Chesterton consagró su vida intelectual a la defensa de la verdad y, por tanto, de la Fe. Pero esta defensa, lejos de caer en la tentación de la ranciedad, siempre fue alegre y constructiva.
En 1986, el mundo literario conmemoraba el quincuagésimo aniversario de la muerte de un escritor muy especial, Gilbert Keith Chesterton. En este contexto, el cardenal Emmet Carter, arzobispo de Toronto, pronunció un sermón en el que lamentaba – refiriéndose al genial periodista inglés – la escasez de laicos canonizados. Aclarando que él no promovería una causa para su beatificación, el purpurado remarcó el don profético de Chesterton, quien se habría erigido en faro de los católicos en una época penumbrosa.
Años después de que el cardenal Carter pronunciase esta homilía, el obispo Northampton, monseñor Peter Doyle, impelió al párroco de Beaconsfield (pueblo en el que el escritor vivió durante varios años y fue bautizado), John Udris, a abrir una investigación preliminar para la causa de beatificación de Chesterton. Y el proceso sigue su curso.
Evangelizador del mundo moderno
Chesterton vivió una época especialmente difícil para el católico; una época en la que florecían por doquier ideologías deletéreas y tan atractivas como el regalo que no exige compromiso (él mismo las abrazó en su juventud). En la era de la fe ciega en el cambio, el periodista inglés fue de los pocos que supo ver que sólo en la permanencia y la tradición se descubren el Bien, la Verdad y la Belleza. Así, enfrentándose al espíritu de su tiempo, nos advirtió que ‘nueve de cada diez ideas que consideramos nuevas son viejos errores ya conocidos’.
Incluso antes de su conversión formal al catolicismo, que tuvo lugar en 1922, Chesterton defendió en ingentes foros y textos las verdades de la Fe. Ante quienes predicaban la determinación del hombre, él proclamó su sagrada libertad; ante quienes afirmaban una suerte de neopanteísmo, él reivindicó la doctrina de la Creación; ante quienes se afanaban en presentar la historia como una suerte de sucesión de fenómenos materiales, él abundó en la contingencia de los acontecimientos humanos y en la importancia del espíritu.

> [LAS TAREAS]
1. Según el texto sobre Chesterton, ¿en qué año tuvo lugar su conversión formal al catolicismo?
2. Actualiza el texto sobre Chesterton: reprodúcelo desde "Chesterton consagró su" hasta "una época penumbrosa.", ambos incluidos, sustituyendo "alegre" por "jovial".
Las filas no tienen ningún papel en lo que aquí se pide.

> [LISTADO DE DATOS]
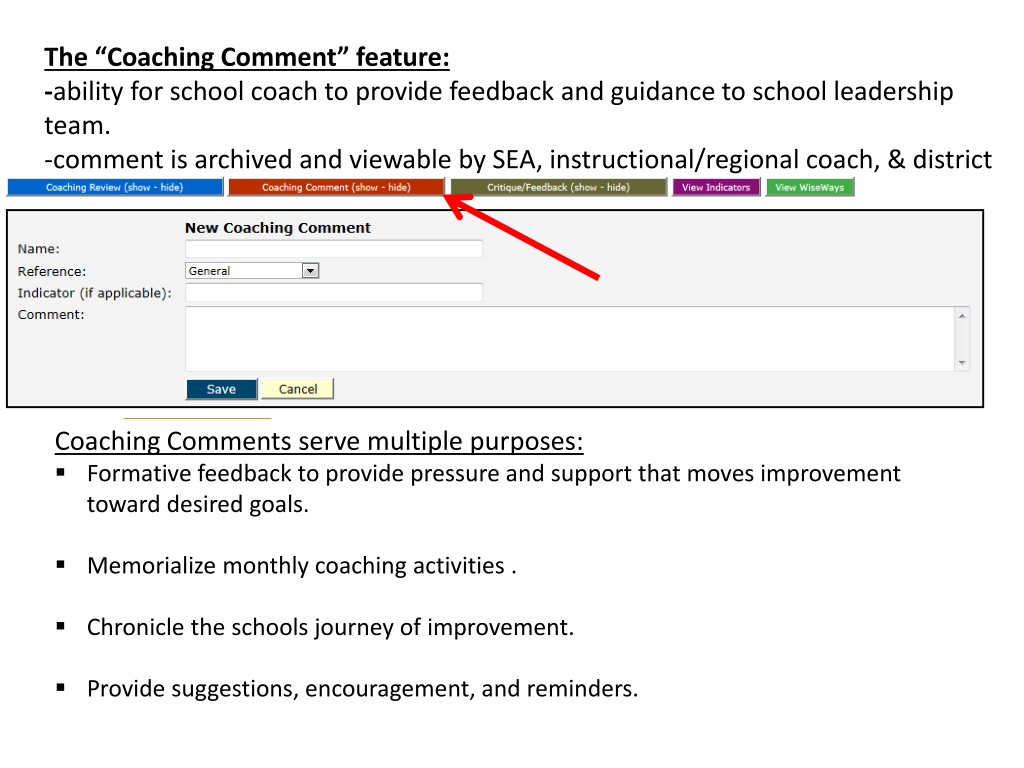Click the New Coaching Comment heading

pos(278,228)
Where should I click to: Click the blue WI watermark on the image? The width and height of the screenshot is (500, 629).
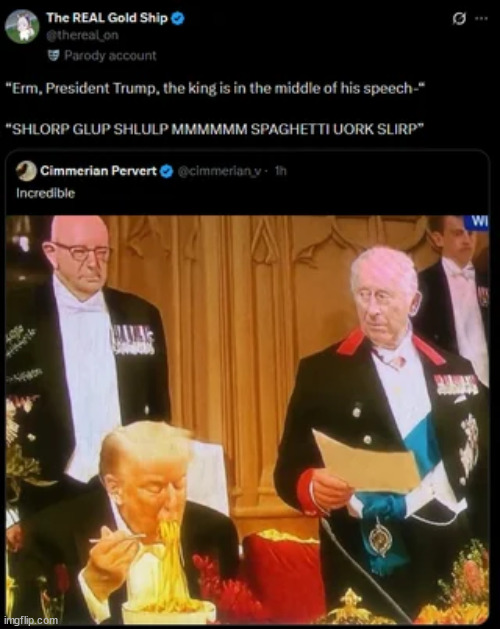(x=476, y=222)
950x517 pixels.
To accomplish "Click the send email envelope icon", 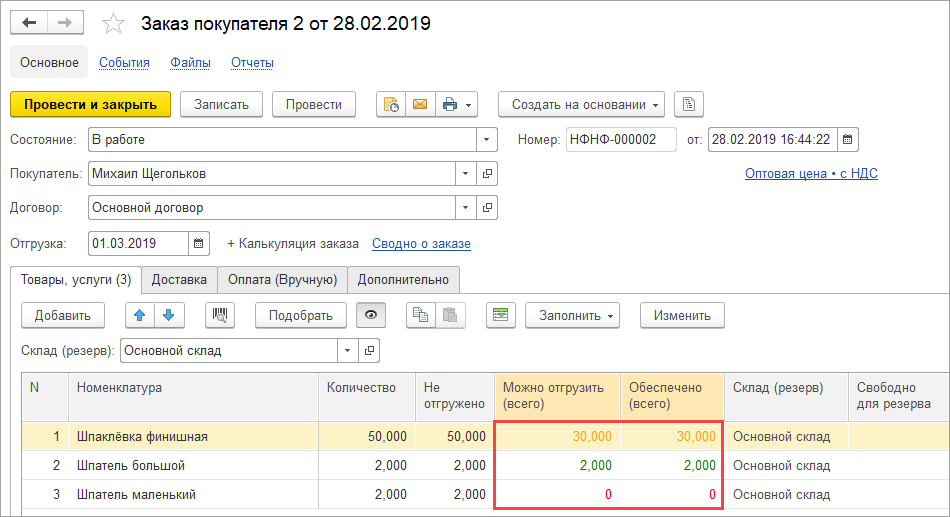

> [RESPUESTAS]
1. En 1922.

2.
Chesterton consagró su vida intelectual a la defensa de la verdad y, por tanto, de la Fe. Pero esta defensa, lejos de caer en la tentación de la ranciedad, siempre fue jovial y constructiva.
En 1986, el mundo literario conmemoraba el quincuagésimo aniversario de la muerte de un escritor muy especial, Gilbert Keith Chesterton. En este contexto, el cardenal Emmet Carter, arzobispo de Toronto, pronunció un sermón en el que lamentaba – refiriéndose al genial periodista inglés – la escasez de laicos canonizados. Aclarando que él no promovería una causa para su beatificación, el purpurado remarcó el don profético de Chesterton, quien se habría erigido en faro de los católicos en una época penumbrosa.